I heard a lot of parents yelling at their kids- don’t stick your finger in there, don’t put such-and-such up your nose, don’t get sand all over this or that. The kids were generally allowed to play whist or read the Times, and not much else.
Many girls had gone out of their way to find suits that showed the maximum amount of skin legally allowed at the beach, and then spent most of their time stretching the material to cover the exposed skin.

It got late and I was getting cold- thank god I brought a turtleneck sweater and my slippers. I hadn’t seen Snookie or The Situation, so I figured I might try the local drinking establishments. At Bar Anticipation the band was good, although they played the exact same 28 songs that every other band plays, and someday I will write a separate blog on that sore subject. Luckily I was entertained by a great tennis match on ESPN2. And by great, I mean the two hottest tennis chicks in the world, both over 5’10”, and since they are both Russian neither one speaks a word of English- there is nothing sexier than a girl you have no way to communicate with.

There was one gal there more or less my age, and I considered talking to her, but as I ran the dialogue ahead in my mind I realized how difficult it is to have a normal conversation with me without years of experience. Then I noticed that her looks were striking, and for safety’s sake I got the hell out of there.

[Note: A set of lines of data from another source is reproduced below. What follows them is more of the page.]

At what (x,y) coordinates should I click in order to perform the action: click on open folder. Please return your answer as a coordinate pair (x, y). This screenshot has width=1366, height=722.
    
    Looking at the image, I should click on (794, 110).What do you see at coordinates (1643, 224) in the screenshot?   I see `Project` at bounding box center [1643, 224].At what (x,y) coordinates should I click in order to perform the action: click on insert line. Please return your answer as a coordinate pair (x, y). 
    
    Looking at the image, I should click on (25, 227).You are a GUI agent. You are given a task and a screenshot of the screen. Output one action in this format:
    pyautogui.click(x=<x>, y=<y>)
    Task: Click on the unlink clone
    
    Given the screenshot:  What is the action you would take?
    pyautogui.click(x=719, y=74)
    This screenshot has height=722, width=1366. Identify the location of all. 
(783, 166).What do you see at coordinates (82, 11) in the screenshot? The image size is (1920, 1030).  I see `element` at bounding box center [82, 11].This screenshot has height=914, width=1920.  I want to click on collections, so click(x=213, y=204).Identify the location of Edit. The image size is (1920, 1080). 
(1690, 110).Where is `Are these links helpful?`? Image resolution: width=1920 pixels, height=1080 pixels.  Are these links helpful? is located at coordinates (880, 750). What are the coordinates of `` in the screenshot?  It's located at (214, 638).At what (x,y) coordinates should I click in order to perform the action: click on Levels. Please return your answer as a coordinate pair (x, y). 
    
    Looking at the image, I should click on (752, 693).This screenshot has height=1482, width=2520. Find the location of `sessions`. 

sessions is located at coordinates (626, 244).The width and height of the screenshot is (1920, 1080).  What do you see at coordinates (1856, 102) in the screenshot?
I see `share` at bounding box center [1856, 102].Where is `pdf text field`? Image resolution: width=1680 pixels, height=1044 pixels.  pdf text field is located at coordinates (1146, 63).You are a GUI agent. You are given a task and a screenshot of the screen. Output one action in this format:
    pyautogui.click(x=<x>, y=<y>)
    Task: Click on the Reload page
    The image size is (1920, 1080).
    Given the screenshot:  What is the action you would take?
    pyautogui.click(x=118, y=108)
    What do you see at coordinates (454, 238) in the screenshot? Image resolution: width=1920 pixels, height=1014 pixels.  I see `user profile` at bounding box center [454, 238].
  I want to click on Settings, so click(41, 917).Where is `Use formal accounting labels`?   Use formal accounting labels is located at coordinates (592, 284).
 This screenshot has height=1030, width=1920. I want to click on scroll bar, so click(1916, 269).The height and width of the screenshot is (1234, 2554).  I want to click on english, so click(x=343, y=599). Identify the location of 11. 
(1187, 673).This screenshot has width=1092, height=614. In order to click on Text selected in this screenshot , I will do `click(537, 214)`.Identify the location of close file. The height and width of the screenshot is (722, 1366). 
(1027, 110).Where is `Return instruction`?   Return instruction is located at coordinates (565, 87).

Sunday it was time to go home. Usually, using reverse psychology, I plan my exit to hit the most amount of traffic possible. Normally I would theorize that most idiots will leave in the afternoon to squeeze every ounce of vacation possible. The dullwits that leave at night don’t worry me. The morning schmucks will have already left, so I usually leave late morning to avoid the rush. But since it was raining, I had to switch things up 180 degrees. I figured that the evening dickheads will think that everyone has left, and leave early. The afternoon morons will jump the gun and leave in the morning. Knowing that the morning knuckleheads will wait until the afternoon to let the evening asswipes cycle through, I left in the late morning. I still got slammed with traffic, but at least I avoided the morning ass-faces and the numbskulls that leave at night.

The one place I didn’t look for Snookie is the one place I should have looked first: she was detained in the Seaside Heights municipal jail in a town right next door.

Incidentally, while I was relaxing at the beach, the legislature of Bridgewater Township in New Jersey was hard at work. They passed a new ordinance that made relieving oneself in public a misdemeanor crime. It seems to me there are several different ways that one could be considered to relieve oneself. I guess you could try all of them in front of the police station, see which one you get arrested for and rule the others out; that’s probably what Snookie did. I’m not sure if you’re actually relieving yourself if someone else holds it for you, but it’s something to think about while you’re waiting for arraignment.